La Sección Cuarta de la Audiencia Provincial de Murcia ha desestimado el recurso de apelación interpuesto contra la sentencia del Juzgado de Primera Instancia e Instrucción número 5 de Lorca, que reconocía la paternidad de un hombre respecto a dos menores nacidas en 2015 y 2017. Esta decisión implica la obligación de rectificar la inscripción de nacimiento de las menores en el Registro Civil, añadiendo el apellido paterno.

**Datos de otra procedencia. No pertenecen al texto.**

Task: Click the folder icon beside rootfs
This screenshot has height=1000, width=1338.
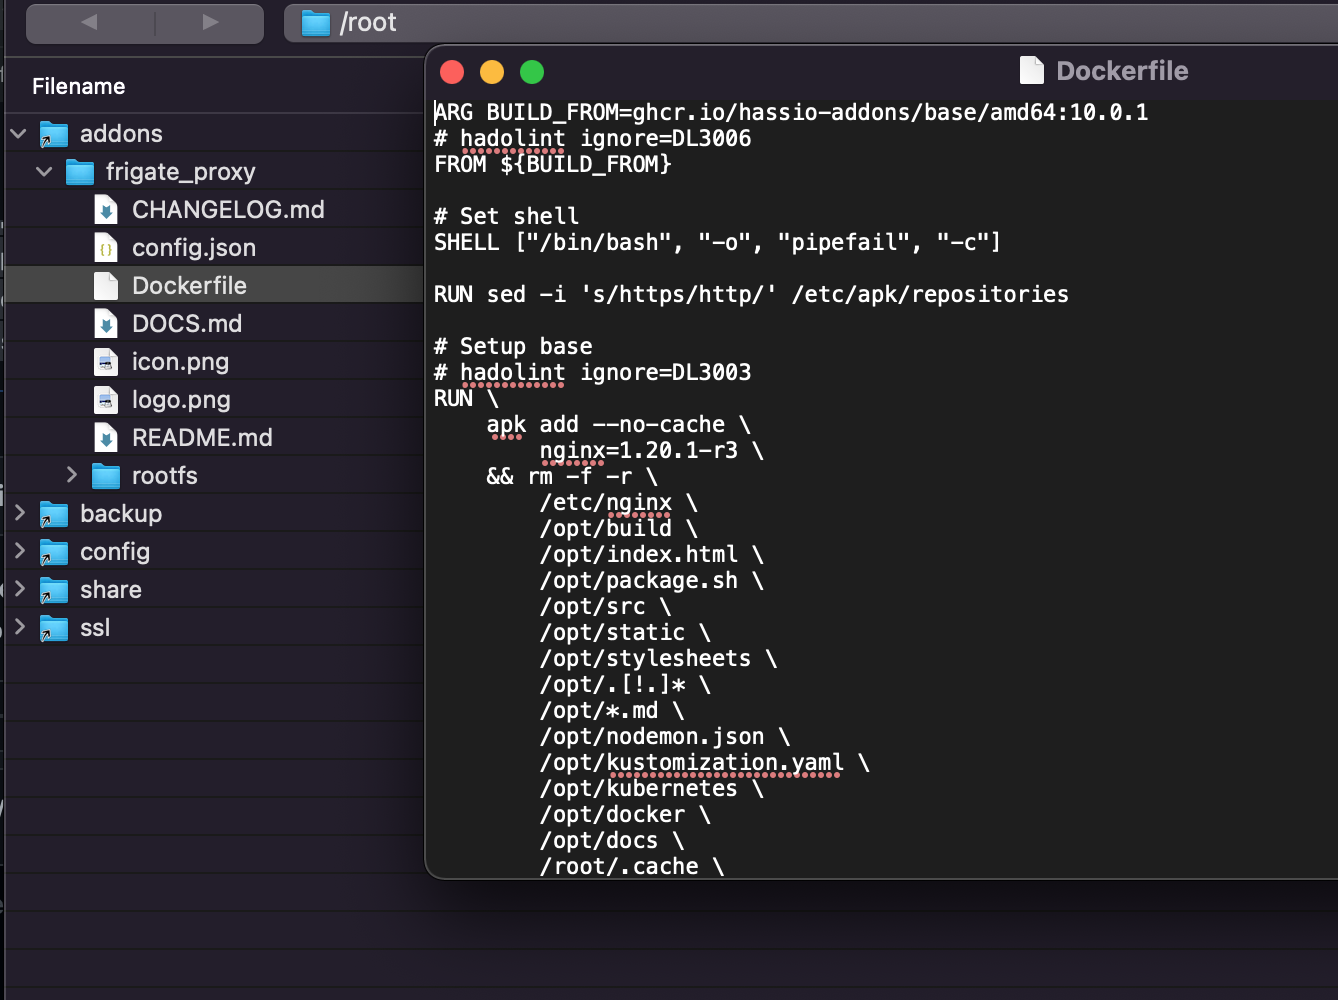Action: [105, 475]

Uno de los aspectos determinantes del fallo ha sido la negativa del demandado a someterse a la prueba de ADN. La sentencia subraya que dicha negativa, aunque no equivale a un reconocimiento implícito, constituye un indicio valioso o muy cualificado que, en combinación con otras pruebas aportadas por la parte demandante, permite establecer la paternidad reclamada. Esta interpretación está respaldada por la jurisprudencia del Tribunal Supremo, que señala que la negativa injustificada a someterse a la prueba biológica de paternidad o maternidad permite al tribunal declarar la filiación reclamada, siempre que existan otros indicios de la paternidad.
El apelante alegó error en la apreciación de las pruebas y argumentó que la sentencia era contraria a la ley, al no haber comparecido en el procedimiento el esposo de la demandante en la fecha de la concepción y nacimiento de las menores para reconocer la filiación paterna de una persona distinta al esposo. Sin embargo, el tribunal ratificó la resolución inicial, estableciendo la obligación de rectificar la inscripción de nacimiento de las menores en el Registro Civil, atribuyéndoles el apellido paterno.
La sentencia también aborda la presunción de paternidad del marido establecida en el Código Civil, dado que la demandante se encontraba casada con otra persona en el momento del nacimiento de las hijas. El tribunal recuerda que esta presunción es una ficción legal que puede ser desvirtuada mediante prueba en contrario. En este caso, la combinación de la negativa del demandado a realizar la prueba de ADN y las demás pruebas aportadas fueron suficientes para desvirtuar dicha presunción y establecer la paternidad reclamada.
La jurisprudencia del Tribunal Supremo ha establecido que la negativa injustificada a someterse a una prueba biológica de paternidad puede ser considerada como un indicio cualificado de la filiación reclamada, siempre que existan otros elementos probatorios que, en conjunto, permitan al tribunal declarar dicha filiación.
Además, la doctrina ha señalado que, aunque la negativa a la prueba biológica no implica una confesión ficta, sí constituye un indicio de gran relevancia que, junto con otras pruebas, puede llevar a la declaración de paternidad.